September 13, 2007

The Month of Ramadan

T’is the time of the year when you will find totally faded shopkeepers, heads resting on their arms, on top of their counters; too tired to even look at the costumer that just entered the store. The time of the year when at 7 o’clock, this part of town is a ghost town; even tumbleweed won’t move.
The time of the year when Lebanese for once organize dinner parties at decent hours; guest are in at 7, and out at 8.
The time of the year when the little drummer man walks the streets at 2 o’clock in the morning, waking up the neighborhood for a last meal with his shouting and his banging.
The time of the year when TV shows are even sillier than usual.

Ramadan has started today.

For the uninformed under us, (it took me a good 5 years to comprehend the whole thing), Ramadan is actually the name of a month. I know they always call it the ‘holy month of Ramadan’, but I never connected it to an actual month in a calendar, but more of a feast (like Christmas for instance) until someone recited the 12 months in an Islamic year to me.
“You mean Ramadan is a month?” I remember saying.
“Duuhhh,” was the reply.
I won’t go into the whole explanation of it, you can find it here, but Ramadan has come. This year it takes place at a time when the day is pretty long over here, and so people suffer quite a bit, because they cannot break fast until sun set (or somewhere around there).

The idea of fasting is nothing unusual; the jews do it (although I’m not quite sure when and why), and so do the christians in this country.
I’m a bit slow in these things, but another friend had to point it out to me that during the christian fast, Burger King and McDonalds always advertise with their fish burger.
“So”?
“Because they cannot eat meat! Only fish.” (Another duuhh)
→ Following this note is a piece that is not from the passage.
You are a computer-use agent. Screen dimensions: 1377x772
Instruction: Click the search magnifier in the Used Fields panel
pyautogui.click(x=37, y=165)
In Holland, people don’t fast. At least, I don’t know any that do. And therefore it was quite a surprise to me when I learned that several of my (christian) friends in Lebanon do fast. I remember my mother telling me stories of her friends and her fasting when they were young, but those were ‘do you remember when. . . ‘ stories. Something they had done eons ago, but definitely not something of these times.

You do not notice anything of Ramadan in the christian neighborhoods of Beirut. Even in my corner there are few signs of it. But if you drive through the traditionally muslim neighborhoods, the decorated shop fronts are abundant. Just like Christmas.
Shops in the neighborhood of Tarek el-Jdide, an old and predominantly sunni muslim neighborhood (although I know of two Dutch living there) sells Ramadan decorations; lanterns, guirlandes and light strings with crescent moons and stars.